With the exception of a very brief period from 1979 to early 1981 the U.S. Navy never stopped issuing its G-1 leather flying jackets to Navy, Marine, and Coast Guard flight crews. This meant that an entire generation of Air Force pilots and flight crews had missed out on an opportunity not lost to their Naval comrades.

Reviving the A-2 was an effort by the USAF to provide a visible symbol of the modern Air Force pilot. To support this effort, a new regulation was created to permit the wearing of A-2 flight jackets after 18 September 1987, the Air Force’s fortieth birthday. The Air Force was unsuccessful in locating the original 30-1415 drawing when they wanted to officially reintroduce the A-2, so they relied upon Avirex with Willis & Geiger Outfitters to create a new A-2 drawing. Avirex and Willis & Geiger Outfitters were not original A-2 manufacturers, but were chosen by the USAF as they were making civilian versions at the time.

31 Dec 1987 was the deadline for awarding the first A-2 contract of 53,000 seal-brown goatskin jackets and were to be delivered at a rate of 5,000 jackets per month. Cooper Sportswear Mfg., Co. of Newark, New Jersey won the first contract and had to source goatskin from Nigeria, Tasmania, and Pakistan as there was no source within the US that had a sufficient supply of goatskin for such a large contract.

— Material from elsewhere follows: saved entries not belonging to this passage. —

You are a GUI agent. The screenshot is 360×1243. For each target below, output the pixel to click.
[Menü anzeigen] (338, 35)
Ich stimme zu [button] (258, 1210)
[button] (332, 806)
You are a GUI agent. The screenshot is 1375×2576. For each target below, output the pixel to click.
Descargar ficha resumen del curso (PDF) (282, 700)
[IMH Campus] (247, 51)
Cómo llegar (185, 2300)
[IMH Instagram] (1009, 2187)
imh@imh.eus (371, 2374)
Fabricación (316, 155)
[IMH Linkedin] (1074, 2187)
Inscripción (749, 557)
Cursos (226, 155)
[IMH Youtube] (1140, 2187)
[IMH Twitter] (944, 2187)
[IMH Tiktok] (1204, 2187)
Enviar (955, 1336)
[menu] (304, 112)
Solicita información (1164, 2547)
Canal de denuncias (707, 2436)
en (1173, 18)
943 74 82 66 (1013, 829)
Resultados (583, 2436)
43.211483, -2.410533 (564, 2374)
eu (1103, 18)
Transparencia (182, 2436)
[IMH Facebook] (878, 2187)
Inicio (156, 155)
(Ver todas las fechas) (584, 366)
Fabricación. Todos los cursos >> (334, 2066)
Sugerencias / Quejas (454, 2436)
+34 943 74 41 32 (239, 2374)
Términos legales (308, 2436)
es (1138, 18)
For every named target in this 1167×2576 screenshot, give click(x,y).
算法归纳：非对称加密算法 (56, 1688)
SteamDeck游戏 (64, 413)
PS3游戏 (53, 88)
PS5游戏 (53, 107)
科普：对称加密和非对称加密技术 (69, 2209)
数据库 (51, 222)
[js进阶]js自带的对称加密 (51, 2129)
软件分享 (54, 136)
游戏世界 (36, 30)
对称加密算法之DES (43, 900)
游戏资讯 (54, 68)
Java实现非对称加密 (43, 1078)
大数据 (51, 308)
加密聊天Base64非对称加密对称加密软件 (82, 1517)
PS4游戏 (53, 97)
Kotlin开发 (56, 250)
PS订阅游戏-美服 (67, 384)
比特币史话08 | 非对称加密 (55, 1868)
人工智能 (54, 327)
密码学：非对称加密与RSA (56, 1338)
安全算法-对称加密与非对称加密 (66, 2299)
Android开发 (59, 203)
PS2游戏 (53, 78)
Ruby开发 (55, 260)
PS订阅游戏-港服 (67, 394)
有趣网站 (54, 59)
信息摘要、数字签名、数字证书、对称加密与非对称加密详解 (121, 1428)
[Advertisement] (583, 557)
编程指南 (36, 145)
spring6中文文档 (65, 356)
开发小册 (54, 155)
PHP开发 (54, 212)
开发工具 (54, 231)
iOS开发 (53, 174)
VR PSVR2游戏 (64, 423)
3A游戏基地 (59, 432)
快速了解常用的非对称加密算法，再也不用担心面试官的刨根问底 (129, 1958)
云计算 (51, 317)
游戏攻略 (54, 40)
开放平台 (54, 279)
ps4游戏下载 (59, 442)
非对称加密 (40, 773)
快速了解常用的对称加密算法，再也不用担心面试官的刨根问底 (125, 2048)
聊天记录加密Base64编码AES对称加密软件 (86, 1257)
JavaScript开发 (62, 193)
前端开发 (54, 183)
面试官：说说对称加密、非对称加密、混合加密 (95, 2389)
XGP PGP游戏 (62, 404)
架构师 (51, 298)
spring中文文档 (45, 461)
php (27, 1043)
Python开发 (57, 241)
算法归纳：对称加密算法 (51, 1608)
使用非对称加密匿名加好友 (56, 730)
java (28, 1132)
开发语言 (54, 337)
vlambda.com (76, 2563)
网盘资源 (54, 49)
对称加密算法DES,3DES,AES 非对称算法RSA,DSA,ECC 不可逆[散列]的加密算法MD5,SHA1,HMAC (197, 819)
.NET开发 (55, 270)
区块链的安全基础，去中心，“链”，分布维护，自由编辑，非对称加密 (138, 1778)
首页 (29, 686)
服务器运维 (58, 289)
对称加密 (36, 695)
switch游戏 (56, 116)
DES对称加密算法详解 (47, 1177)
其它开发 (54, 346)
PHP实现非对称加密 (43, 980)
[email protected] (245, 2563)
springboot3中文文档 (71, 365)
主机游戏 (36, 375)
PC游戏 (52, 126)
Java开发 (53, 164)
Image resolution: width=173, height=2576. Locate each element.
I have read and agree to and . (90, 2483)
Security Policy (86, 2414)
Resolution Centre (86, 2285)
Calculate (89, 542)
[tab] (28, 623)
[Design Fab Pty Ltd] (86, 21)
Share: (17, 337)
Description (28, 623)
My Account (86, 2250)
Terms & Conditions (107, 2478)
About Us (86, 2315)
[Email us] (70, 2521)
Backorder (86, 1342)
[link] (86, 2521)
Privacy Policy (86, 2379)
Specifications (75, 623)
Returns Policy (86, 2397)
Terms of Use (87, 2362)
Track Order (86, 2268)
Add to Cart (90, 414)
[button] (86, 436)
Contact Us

The first A-2 jacket deliveries began in May 1988, under contract 1988 DLA 100 88 C0420, using the "Saddlery" label.

Officers or enlisted personnel who were in mission-ready, emergency-mission-ready, mission capable, or mission-support billets assigned at or below wing level were permitted to wear the re-issued A-2, except with civilian clothing. The A-2 was only to be issued once, with the member permitted to keep it when they retire. Avirex Ltd., Branded Garments, Inc., and Cockpit USA, Inc. have been other suppliers of the A-2 re-issue.